### Extracted information ###

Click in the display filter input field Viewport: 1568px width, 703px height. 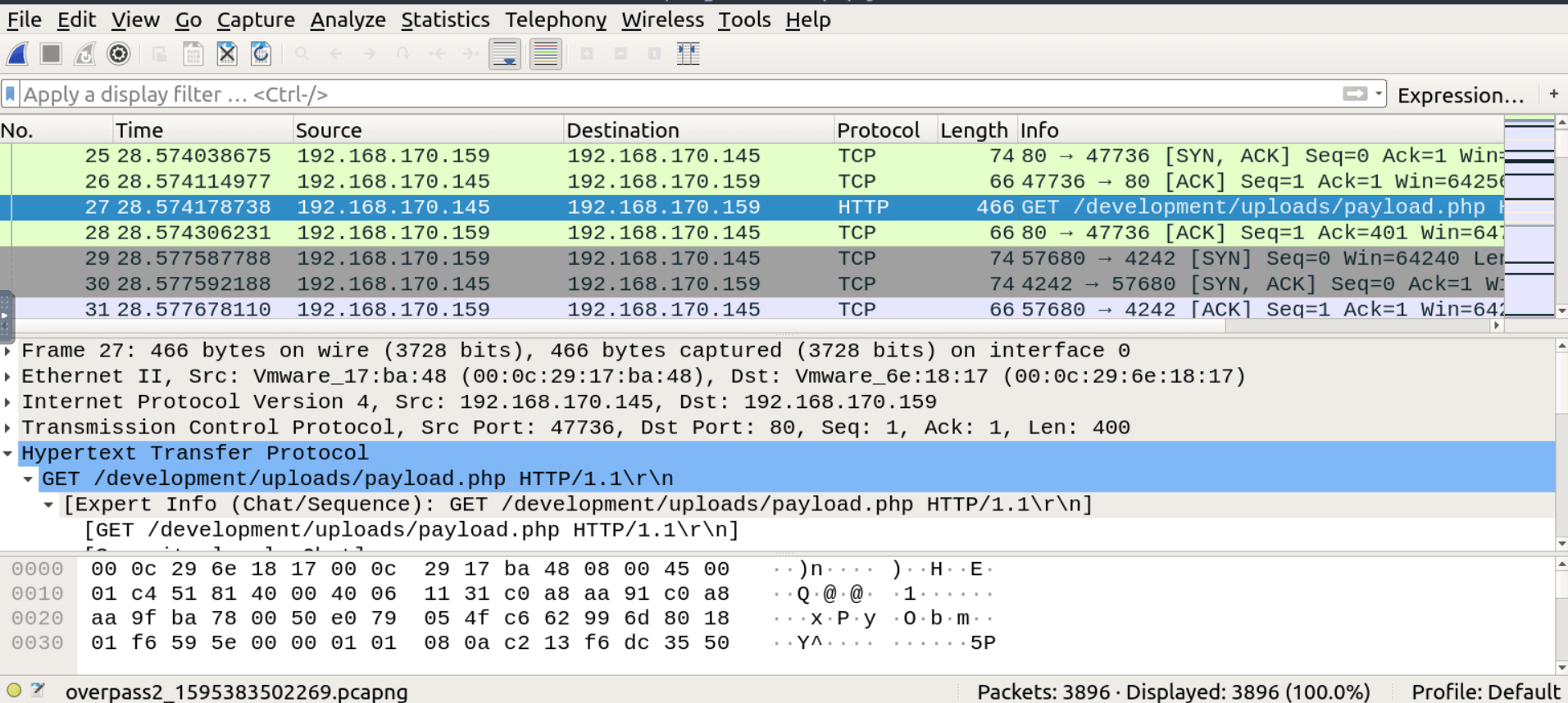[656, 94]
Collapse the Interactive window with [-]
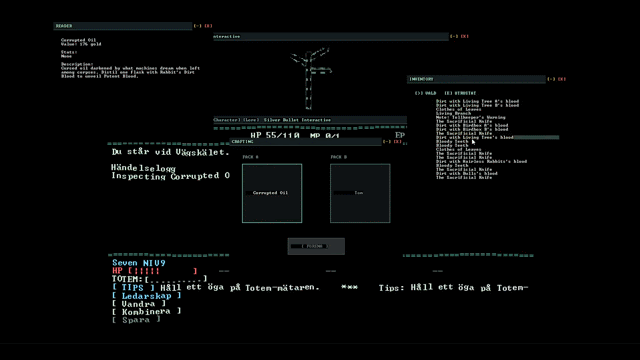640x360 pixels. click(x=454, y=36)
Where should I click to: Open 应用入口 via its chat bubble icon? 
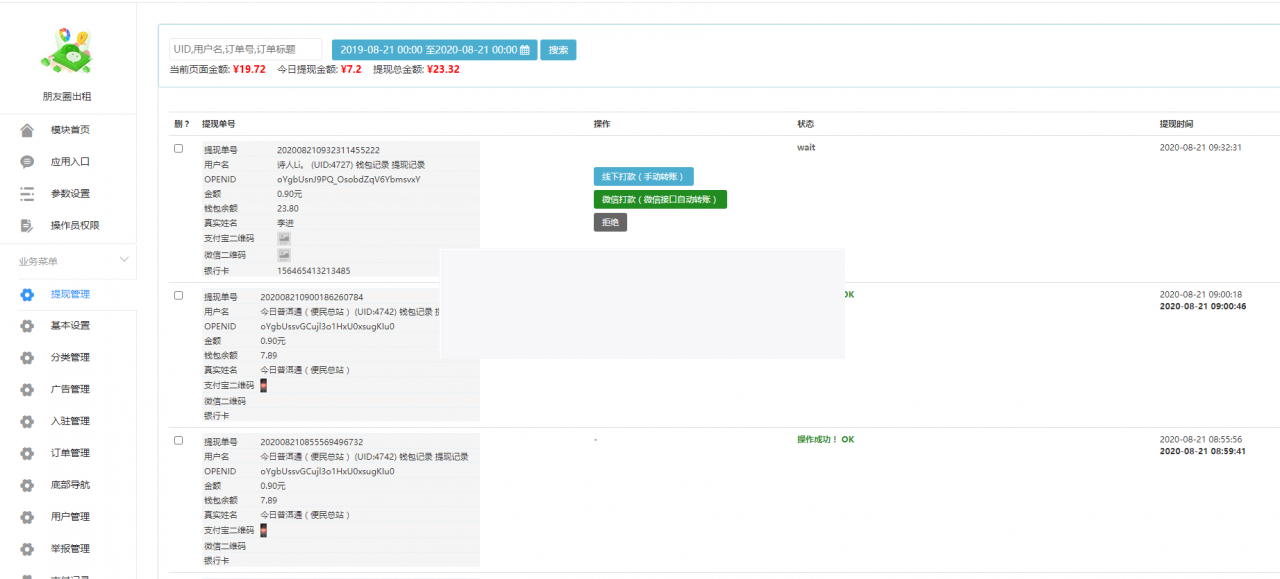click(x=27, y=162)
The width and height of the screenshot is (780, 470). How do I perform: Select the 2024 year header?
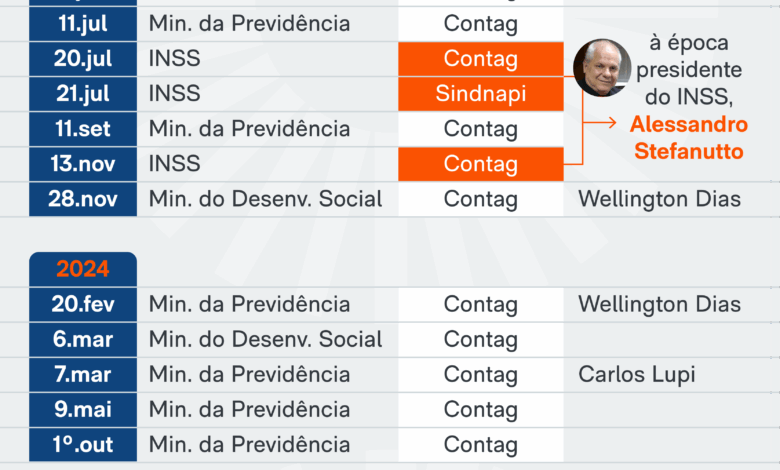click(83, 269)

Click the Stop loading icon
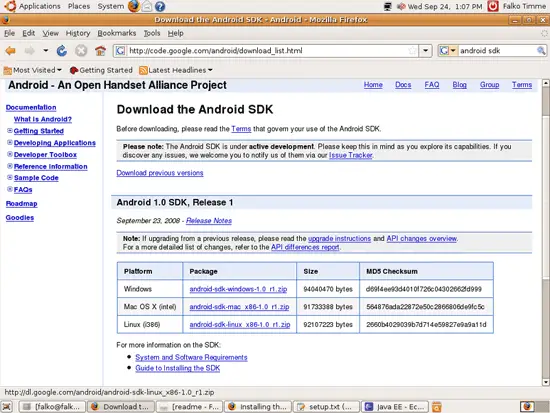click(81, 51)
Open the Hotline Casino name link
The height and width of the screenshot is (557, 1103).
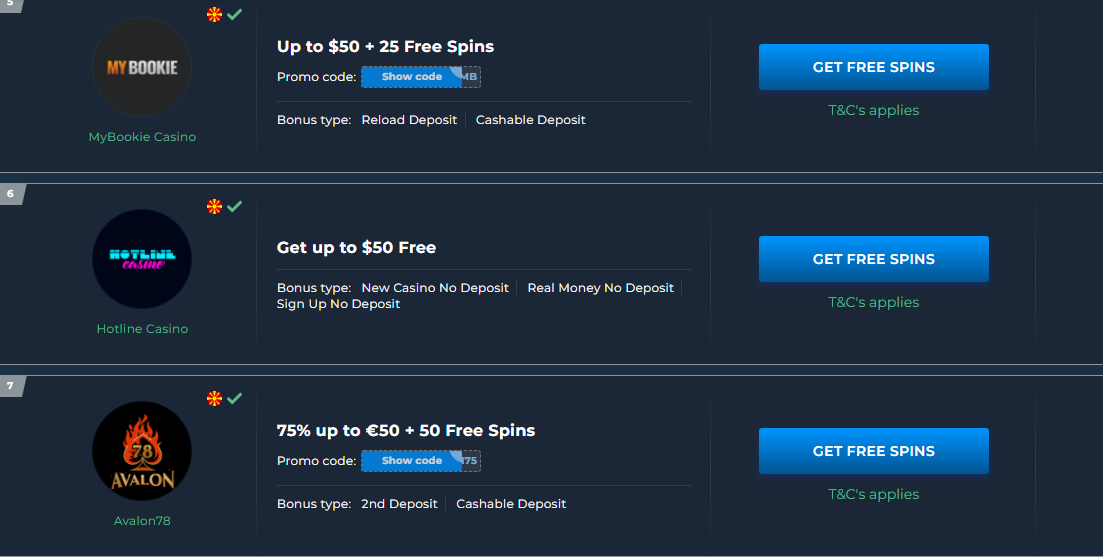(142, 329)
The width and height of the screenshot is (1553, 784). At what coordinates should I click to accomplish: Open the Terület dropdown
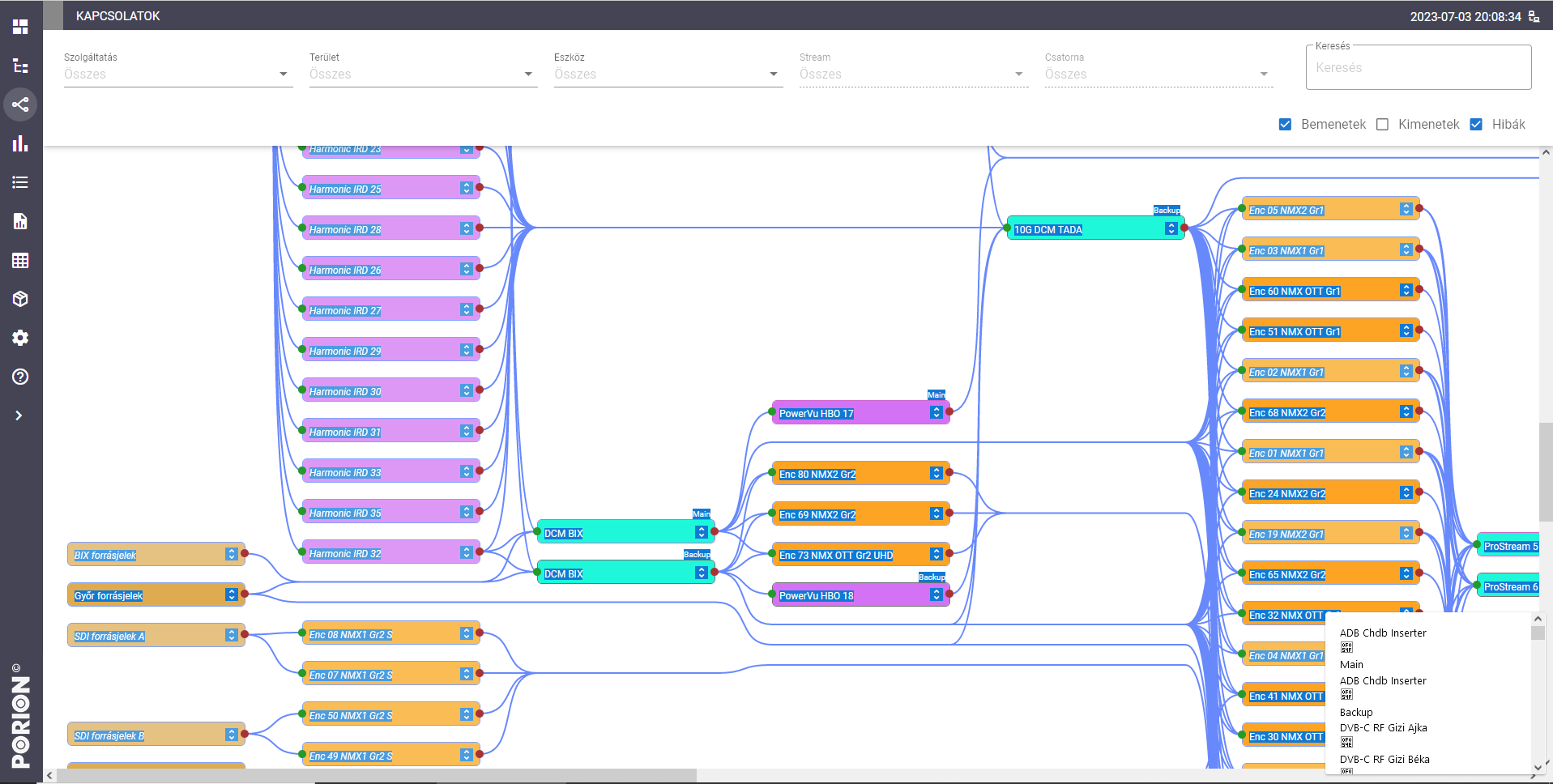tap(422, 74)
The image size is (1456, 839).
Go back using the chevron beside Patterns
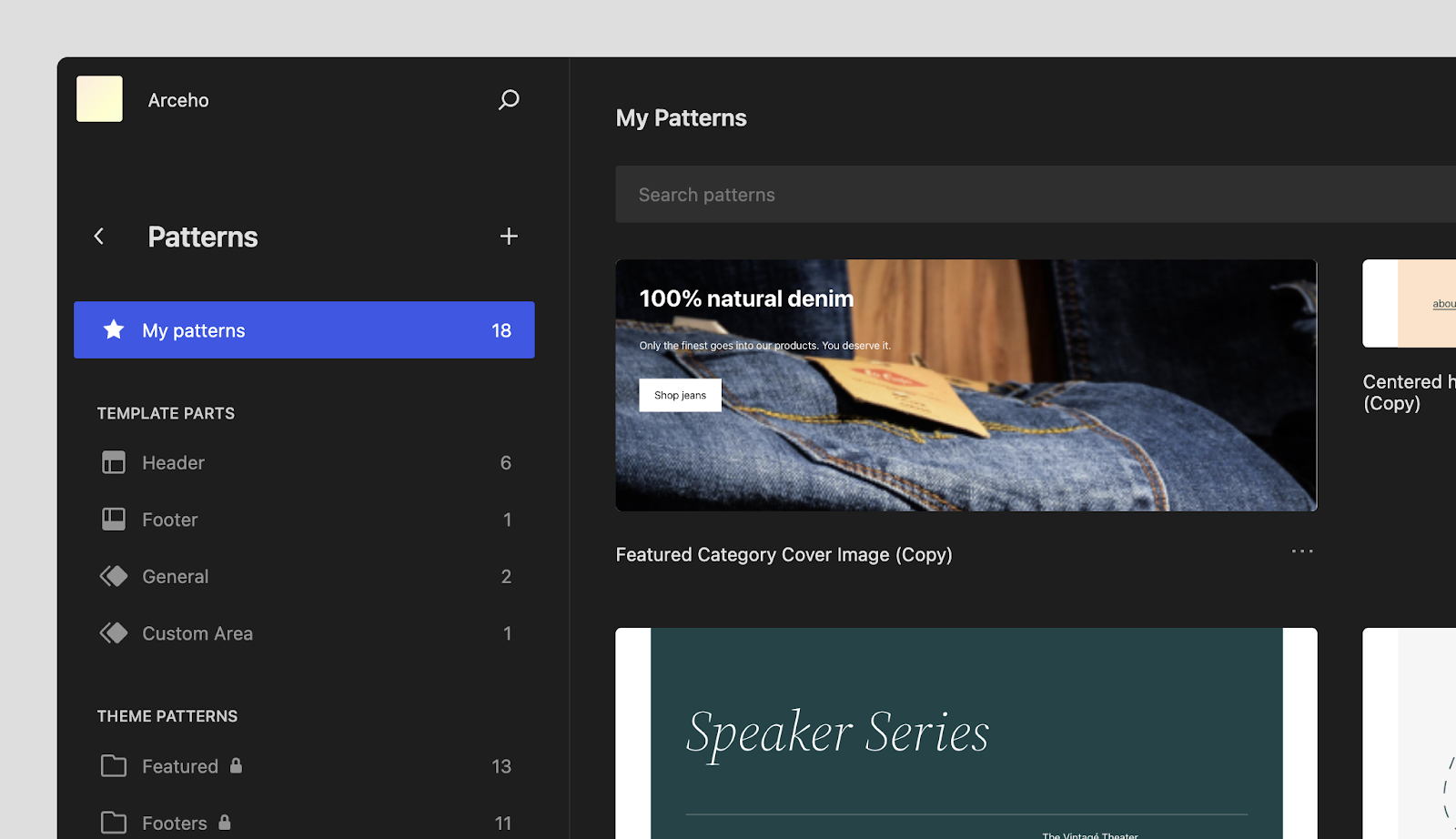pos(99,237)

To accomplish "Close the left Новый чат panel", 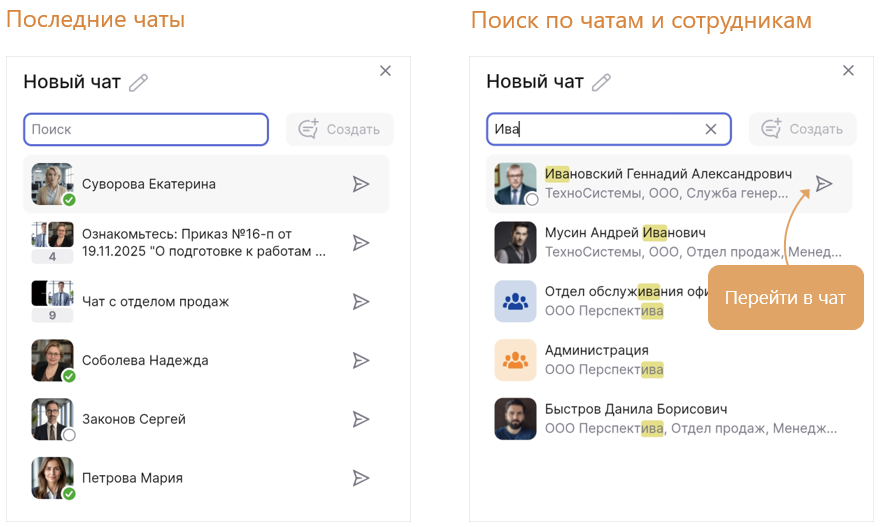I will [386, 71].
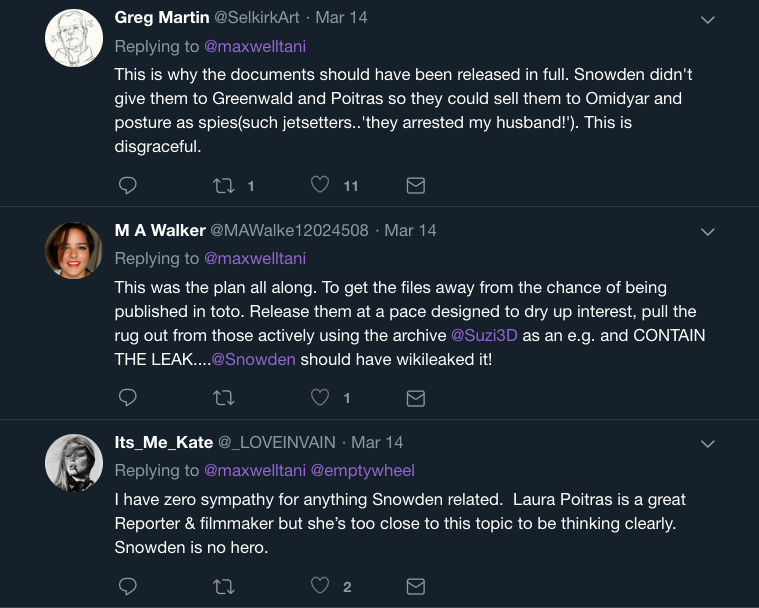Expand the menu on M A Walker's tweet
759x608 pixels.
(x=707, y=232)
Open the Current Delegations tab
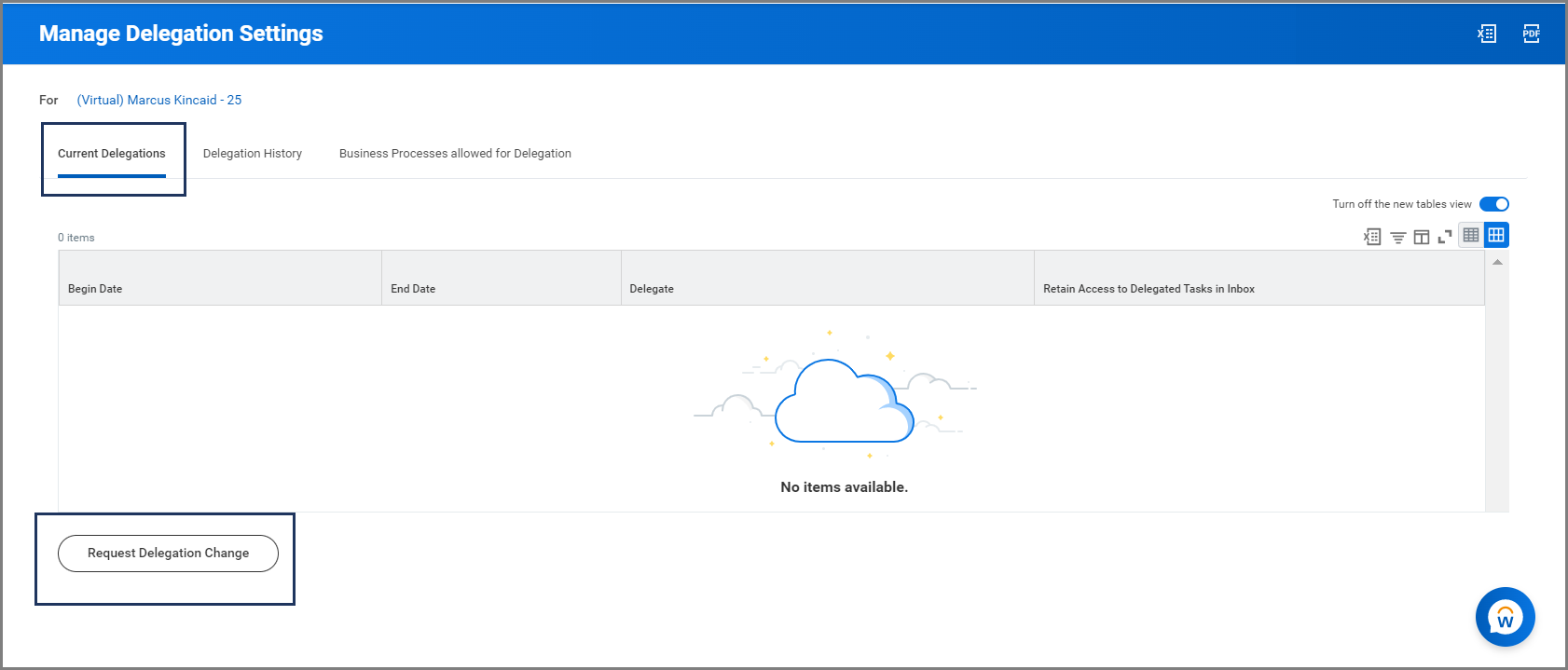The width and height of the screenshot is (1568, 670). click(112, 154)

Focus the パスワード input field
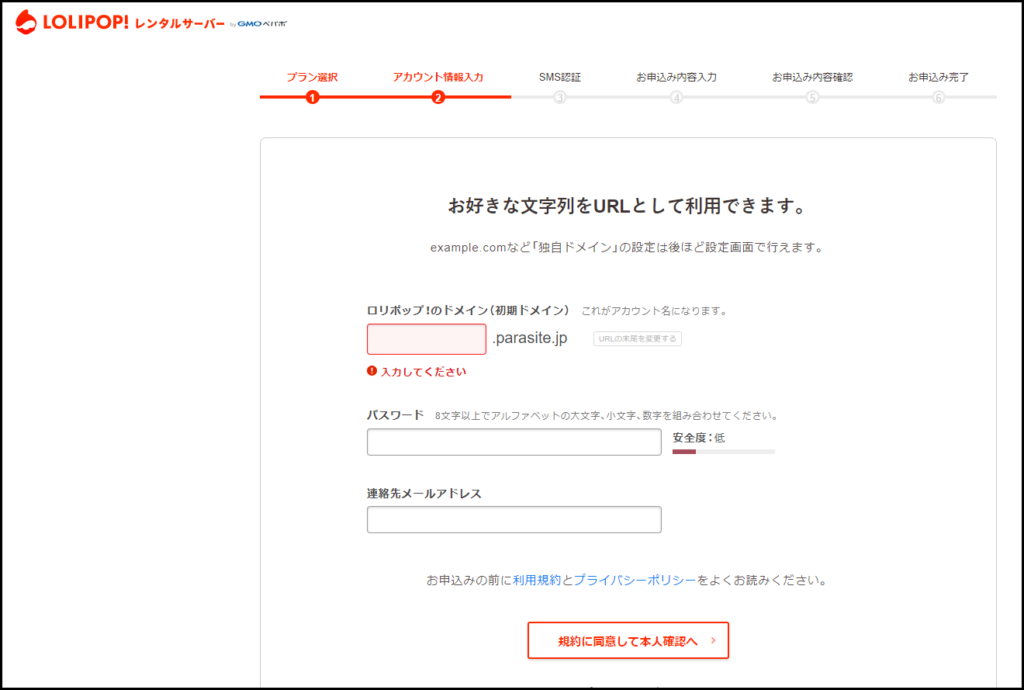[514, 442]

###

◆ **Work instructions**
Reproduce word for word only the lines between the line containing "Open the Current Delegations tab" and the end of the listing above, both included, and drop any pictures.

◆ **Solution for this task**
Open the Current Delegations tab
The width and height of the screenshot is (1568, 670). click(112, 154)

Focus the パスワード input field
[514, 442]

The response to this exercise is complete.